Polizei-Übergriff: Untersuchung fortgesetzt

Gut einen Monat nach den Polizeiübergriffen auf zwei taz-Redakteure wurden die beiden Opfer als Zeugen vernommen. Dabei zeigt sich: Die Videoaufnahmen der Polizei vom 1. Mai belegen zumindest einen Faustschlag

Im Fall der von Polizisten geschlagenen taz-Redakteure laufen die Ermittlungen offenbar auf Hochtouren. Am Montag wurden die zwei Opfer getrennt voneinander insgesamt sieben Stunden von einer Beamtin des Landeskriminalamts als Zeugen vernommen. Dabei wurden ihnen auch mehrere Videos gezeigt. "Teile des Vorfalls sind deutlich zu sehen", sagt Bert Schulz, Chef vom Dienst der Berlin-Redaktion. Schulz hat am 1. Mai zweimal eine Polizeifaust ins Gesicht bekommen. Der Leiter der Berlin-Redaktion, Gereon Asmuth, war einmal geschlagen worden. Polizei und Staatsanwaltschaft ermitteln wegen Körperverletzung im Amt.

Der Vorfall hatte sich am 1. Mai gegen 23.50 Uhr am Rande des Myfests ereignet (taz berichtete). Asmuth und Schulz befanden sich an der Skalitzer Ecke Manteuffelstraße, um die Scharmützel unter der Hochbahn zu beobachten. Die Redakteure, die nicht als Journalisten zu erkennen waren, standen abgesetzt von der Menschenmenge mit zwei Männern zusammen. "Auf dem Video ist zu sehen, wie mir ein Polizist mit weißem Helm en passant im Vorbeigehen die Faust ins Gesicht haut", so Schulz. Die meisten anderen Polizisten hätten dunkle Helmüberzüge getragen. Kollege Asmuth war Zeuge des Vorfalls. Aus den Aufnahmen gehe hervor, dass der Polizeischläger einfach weiterlief und versuchte, einen jungen Mann festzunehmen. "Dadurch ist der Beamte ziemlich lange im Bild", so Schulz. "Seine Polizeikollegen müssten ihn eigentlich identifizieren können."

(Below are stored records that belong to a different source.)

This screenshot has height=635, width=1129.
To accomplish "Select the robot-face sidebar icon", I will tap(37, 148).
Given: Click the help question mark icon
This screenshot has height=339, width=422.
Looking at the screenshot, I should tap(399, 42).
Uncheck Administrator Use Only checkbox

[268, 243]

In der Vergangenheit hat sich jedoch gezeigt, dass Schläger in Uniform nur schwer zur Verantwortung zu ziehen sind, weil die Truppe aus Corpsgeist zusammenhält. Die gleichaussehenden Schutzanzüge und Helme machen sie für Außenstehende ununterscheidbar. Deshalb fordern Bürgerrechtsgruppen schon lange, die Demonstrationseinheiten mit inviduellen Kennzeichen auszustatten. Doch die von Rot-Rot in Aussicht gestellte Reform blieb 2005 auf halben Wege stecken: Einzige Neuerung war, dass die aus zehn Beamten bestehenden Kleingruppen durch ein gemeinsames Kennzeichen von anderen Kleingruppen unterscheidbar sind.

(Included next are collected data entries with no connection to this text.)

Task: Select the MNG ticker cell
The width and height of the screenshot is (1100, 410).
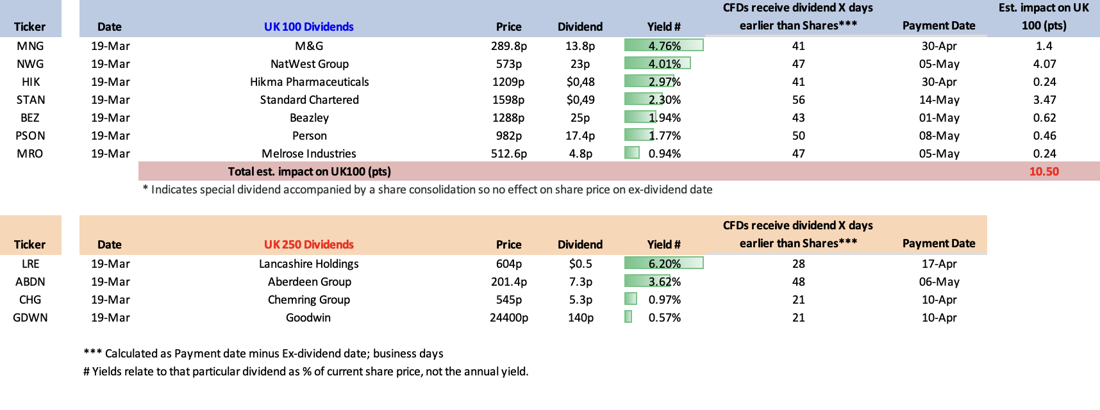Action: pos(30,46)
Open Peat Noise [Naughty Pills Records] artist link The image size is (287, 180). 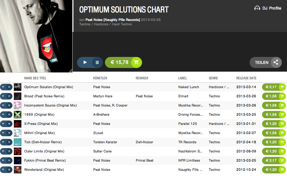tap(112, 19)
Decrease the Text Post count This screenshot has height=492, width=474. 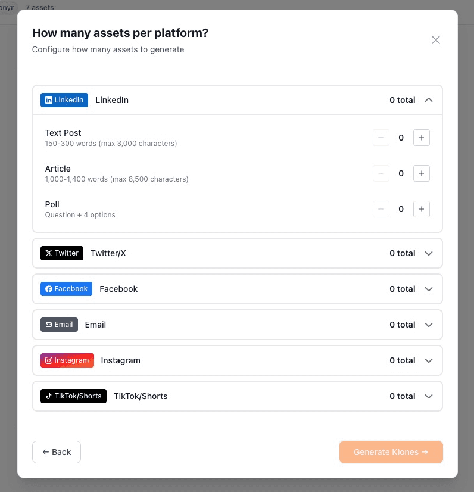click(x=381, y=138)
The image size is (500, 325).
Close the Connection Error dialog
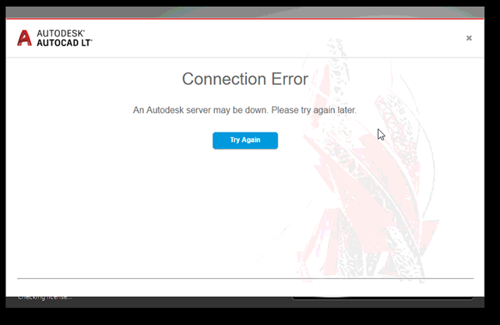[469, 38]
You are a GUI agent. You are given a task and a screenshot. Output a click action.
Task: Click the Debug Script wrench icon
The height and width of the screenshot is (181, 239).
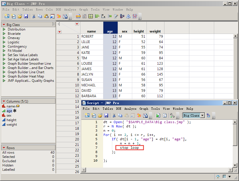click(x=172, y=115)
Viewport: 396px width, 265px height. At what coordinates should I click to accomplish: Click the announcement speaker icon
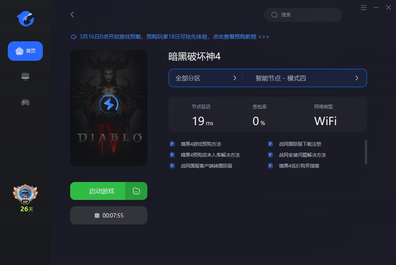click(x=74, y=37)
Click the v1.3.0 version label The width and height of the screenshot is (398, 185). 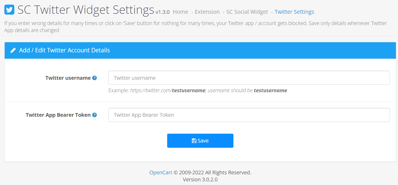tap(162, 12)
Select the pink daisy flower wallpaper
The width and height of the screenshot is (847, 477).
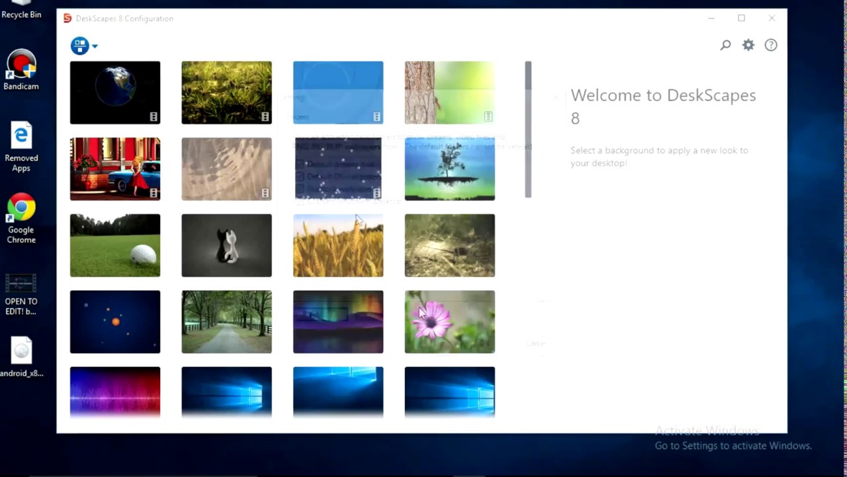click(449, 322)
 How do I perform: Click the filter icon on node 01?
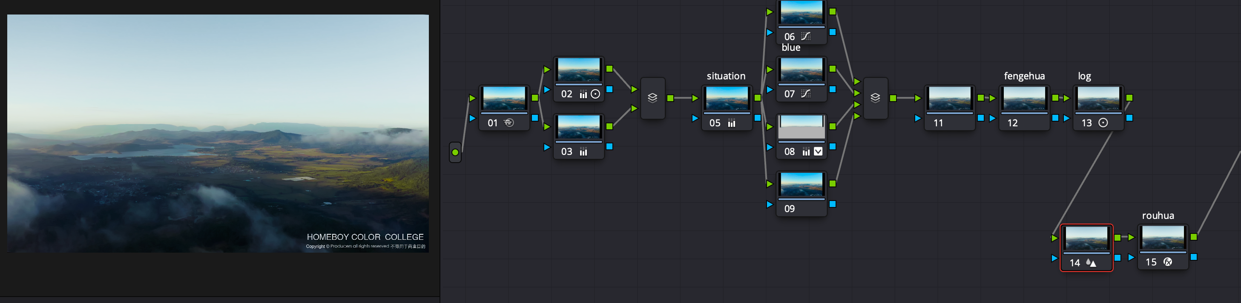coord(509,123)
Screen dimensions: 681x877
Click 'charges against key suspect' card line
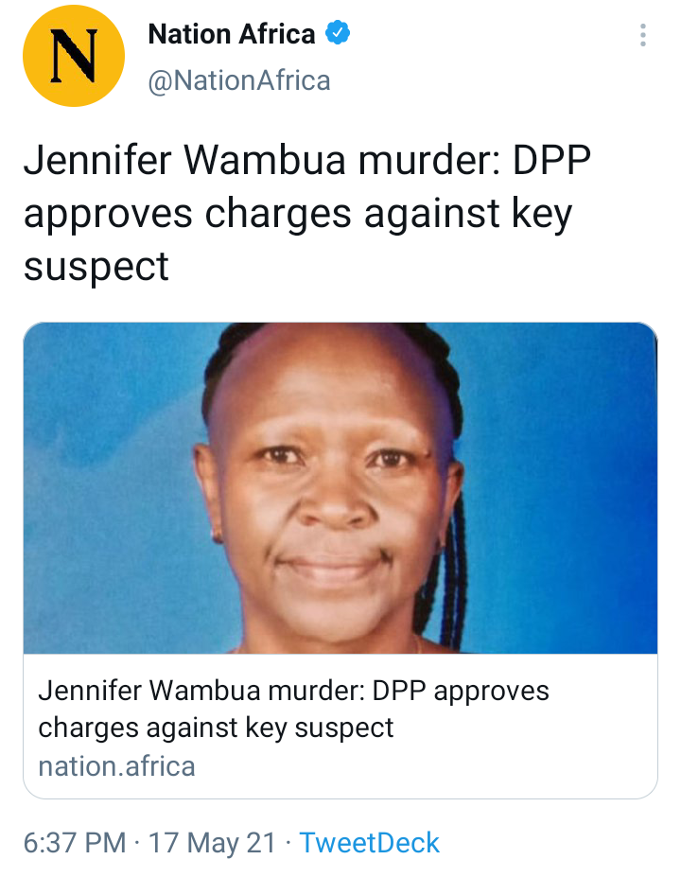[x=216, y=728]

Polizeipräsident Dieter Glietsch hat mehrfach angekündigt, die individuelle Kennzeichnungspflicht sofort einzuführen, wenn es einen Fall gebe, in dem Beamte wegen mangelnder Identifizierbarkeit nicht belangt werden könnten. Bislang sei ihm so ein Fall nicht untergekommen, so Glietsch erst kürzlich wieder in einem taz-Gespräch.

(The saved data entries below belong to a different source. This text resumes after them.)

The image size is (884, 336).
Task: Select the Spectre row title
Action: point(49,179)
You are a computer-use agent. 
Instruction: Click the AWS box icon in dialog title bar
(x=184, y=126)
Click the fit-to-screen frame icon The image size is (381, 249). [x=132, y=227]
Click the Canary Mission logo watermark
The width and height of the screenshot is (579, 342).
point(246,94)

Bei ihrer Vernehmung wurden die taz-Redakteure auch mit einem eineinhalb Seiten langen Fragebogen der Staatsanwaltschaft konfrontiert. "Nicht nur die Polizei, auch die Staatsanwaltschaft scheint großes Interesse an der Aufklärung zu haben", stellt Asmuth fest. Beeindruckt hat ihn auch der Zusammenschnitt von ingesamt fünf Polizeivideos. "Es ist frappierend, was man auf den Bildern alles sieht. Dort aber, wo es dunkel ist oder eine dichte Menschenmenge steht, funktioniert auch die Polizeikamera nicht." Die von der "Einsatzgruppe Video" erstellte Schau steht übrigens unter dem lateinischen Motto: "Quod erat demonstrandum". Zu Deutsch: was zu beweisen war.